§ **DATASET EXTRACT**
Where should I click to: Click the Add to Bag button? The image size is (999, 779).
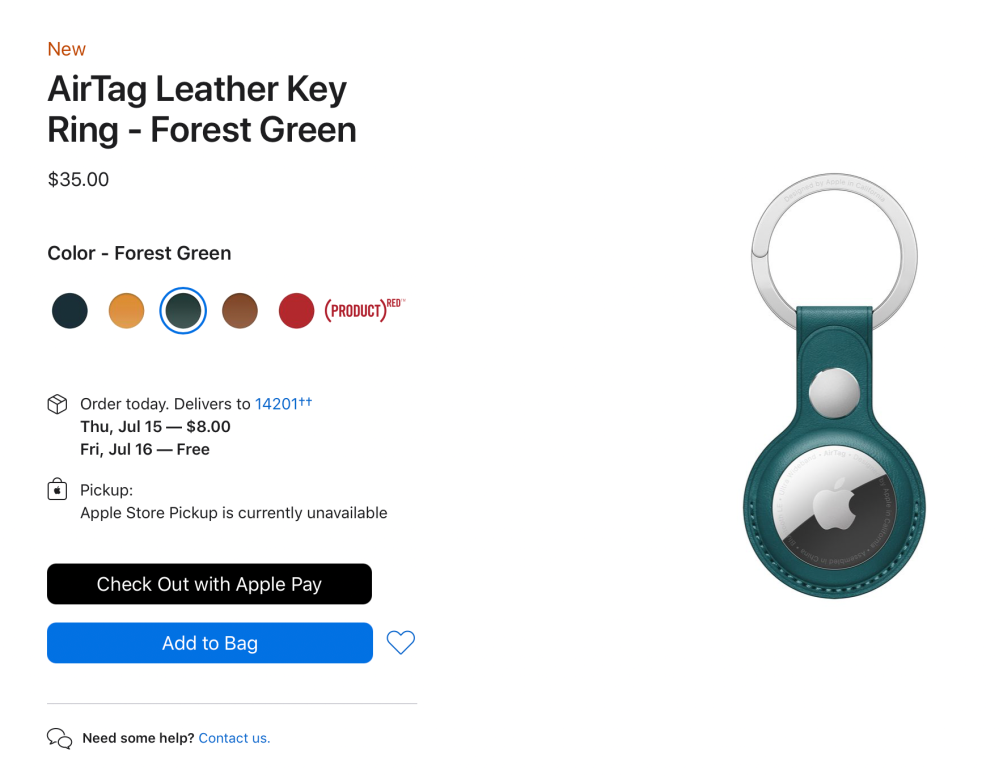210,643
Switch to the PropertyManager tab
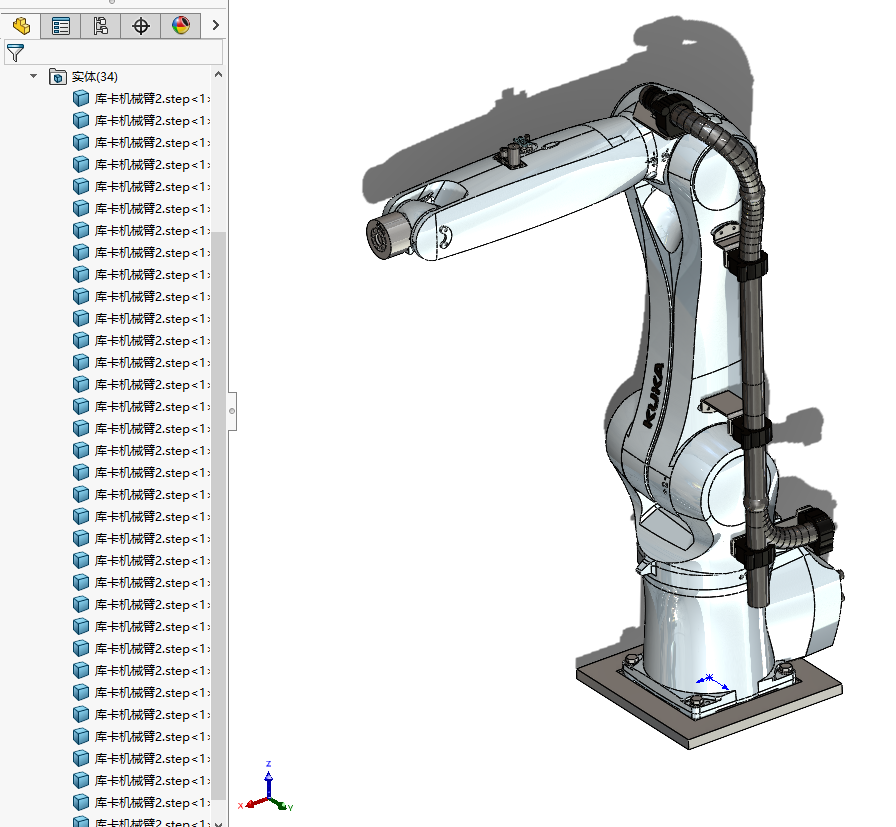The height and width of the screenshot is (827, 896). [61, 26]
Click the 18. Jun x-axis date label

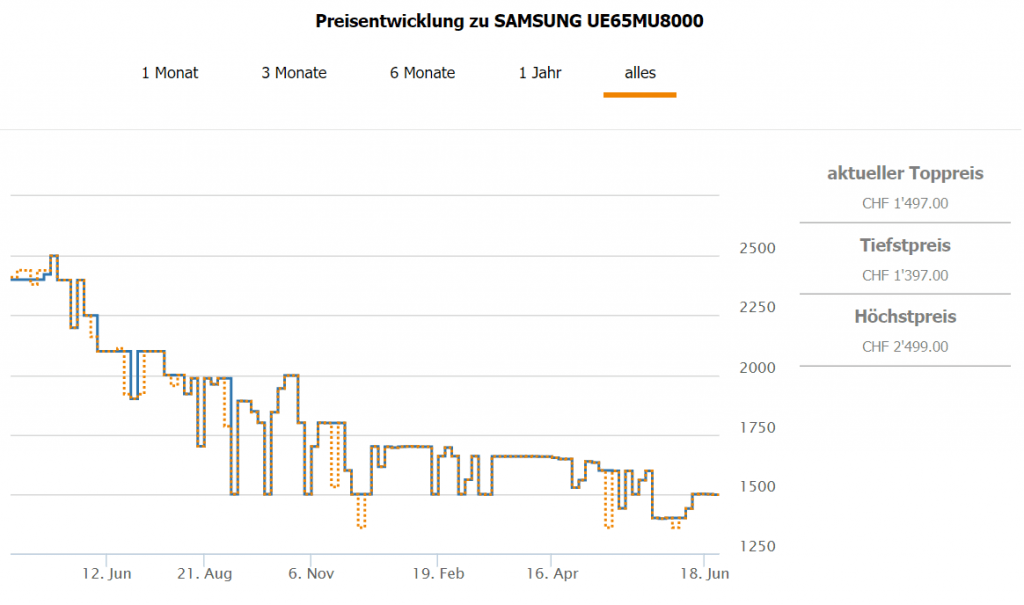tap(703, 574)
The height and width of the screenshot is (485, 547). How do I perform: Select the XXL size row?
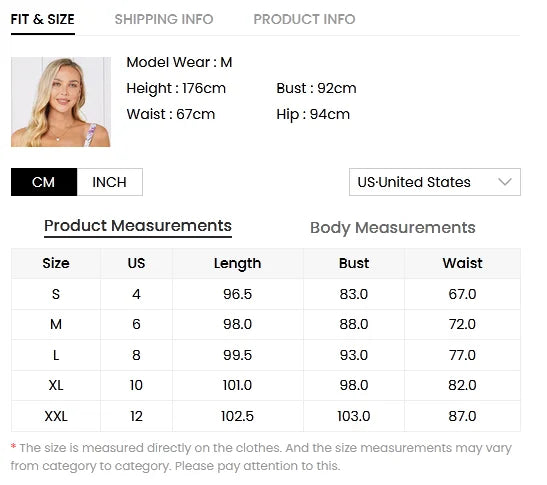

§ **INSTRUCTIONS FOR THE TASK**
From the first line to the last, copy the listing above exactly and leave out the images.

§ **RESULT OF THIS EXERCISE**
Where should I click to: Click the Add to Bag button? The image size is (999, 779).
210,643
Switch to the PropertyManager tab
The height and width of the screenshot is (827, 896). [61, 26]
Click the 18. Jun x-axis date label

tap(703, 574)
The height and width of the screenshot is (485, 547). How do I perform: Select the XXL size row?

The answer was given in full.